SE PhD Final Defense of Henghui Zhu
- Starts: 11:00 am on Tuesday, December 17, 2019
- Ends: 1:00 pm on Tuesday, December 17, 2019
ABSTRACT: It is known that humans are capable of making decisions based on context and generalizing what they have learned. This dissertation considers two related problem areas and proposes different models that take context information into account. By including the context, the proposed models exhibit strong performance in each of the problem areas considered.

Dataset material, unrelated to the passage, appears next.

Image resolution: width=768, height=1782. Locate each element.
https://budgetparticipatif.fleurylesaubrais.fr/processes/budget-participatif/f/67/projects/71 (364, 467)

The first problem area focuses on a context association task studies by cognitive science, which evaluates the ability of a learning agent to associate specific stimuli with an appropriate response in particular spatial contexts. Four neural circuit models are proposed to model how the stimulus and context information are processed to produce a response. The neural networks are trained by modifying the strength of neural connections (weights) using principles of Hebbian learning. Such learning is considered biologically plausible, in contrast to back propagation techniques that do not have a solid neurophysiological basis. A series of theoretical results for the neural circuit models are established, guaranteeing convergence to an optimal configuration when all the stimulus-context pairs are provided during training. Among all the models, a specific model based on ideas from recommender systems trained with a primal-dual update rule, achieves perfect performance in learning and generalizing the mapping from context-stimulus pairs to correct responses.
The second problem area considered in the thesis focuses on for clinical natural language processing (NLP). A particular application is the development of deep-learning models for analyzing radiology reports. Four NLP tasks are considered including anatomy named entity recognition, negation detection, incidental finding detection, and clinical concept extraction. A hierarchical Recurrent Neural Network (RNN) is proposed for anatomy named entity recognition, which is then be used to produce a set of features for incidental finding detection for pulmonary nodules. Then, a clinical context word embedding model is obtained, which is used with an RNN to model clinical concept extraction. Finally, feature enriched RNN and transformer-based models with contextual word embedding are proposed for negation detection. All these models take the (clinical) context information into account. The models are evaluated on different datasets and are shown to achieve strong performance.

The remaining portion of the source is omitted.